What South Yorkshire's Active Travel leader - and Paralympic gold winner - thinks of Pinstone Street in Sheffield
Gold medals are heavy. So Paralympian Dame Sarah Storey only carries one of the 17 she owns on publicity visits to her workplace in South Yorkshire.
As a veteran of eight separate Paralympic games dating back to her swimming triumphs in Barcelona 1992, as an athlete, she talks of the importance of the “aggregation of marginal gains.”
So just as she she held back behind the leader at her most recent Paralympic victory in the C4-5 road cycling race a month ago, she knew she had enough left to eventually take the lead and hurtle down the rainy slopes around Mount Fuji, without using her brakes, to claim victory. And you only need to carry one gold medal to impress school kids.
She arrived back at her day job as Active Travel Commissioner for South Yorkshire last week and was immediately welcomed by local schoolteachers.“They often say to me: ‘You walk into a classroom and everyone goes quiet. You need to come here more frequently.”
Visiting schools to inspire children and teachers to walk and cycle more often is only part of her role. One of her other early tasks after returning to the UK was to join South Yorkshire Police in the Rivelin Valley for a ‘safe passing’ operation.
Sarah and other cyclists rode along the valley, and drivers overtaking too closely or driving aggressively were pulled over by police checkpoints in radio contact on the road ahead.“We were passed by 222 vehicles, and more than 10 per cent of them overtook unsafely,” she said. "That’s too many, and it needs addressing.”The attitude of those two dozen drivers is about the currently skewed perceptions of personal transport where driving is seen as a right, whereas it should be seen as a privilege, she suggested.
Active travel schemes to help improve the rights of local people to walk, cycle, run or travel using wheelchairs are set to grow over the next few years, and by 2023 Sarah and her colleague South Yorkshire Active Travel Project Director Pete Zanzottera hope to have set up a good ‘skeleton network’ of routes around South Yorkshire.Some of the drab Sheffield routes put in under emergency Covid measures could be upgraded to form part of that network, which will eventually look more like the tree and flower lined Grey to Green routes in the city centre.She and Pete recognise that these changes will take plenty of discussion before they reach that final stage, but note that around the world most town and city centres recovering from the pandemic are having to address public health and climate issues too.“Nobody ever said that changing everyone’s behaviour was a simple thing to do,” said Pete.

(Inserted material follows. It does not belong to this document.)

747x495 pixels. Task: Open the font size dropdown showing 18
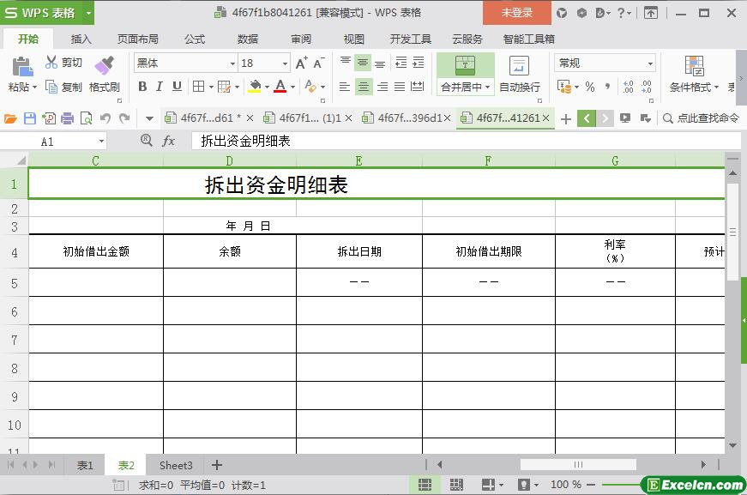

Disquiet about Pinstone Street is one example. The current concrete blocks and signs could be replaced by an environment far better than the space that existed a few years ago, Sarah says.“Pinstone Street two weeks ago was the first place in Sheffield I came to visit after getting back from Japan, and it was amazing,” she said.
“There were street entertainers and cafes and there was a lovely vibe to the city centre. It was a Sunday evening, and there were still families about, it felt like a place for people. It was striking to see a city area full of smiling faces, and it was quiet, apart from the sound of those people.”
The debate about buses returning to Pinstone Street is missing the mark, she believes. Noisy buses are not seen chugging through the world’s best pedestrian spaces, Pete notes.
Like airports or shopping centres, why couldn’t a city centre have an electric buggy service on call, to ensure bus passengers with disabilities can get where they want to go?Sarah was thinking about South Yorkshire transport issues in her Japanese hotel room, she adds.“I sent Pete a picture of one of the electric buggies from the athlete’s village. I said ‘How good would this be in South Yorkshire?’” she said.
“As an athlete, you’re always looking for solutions.”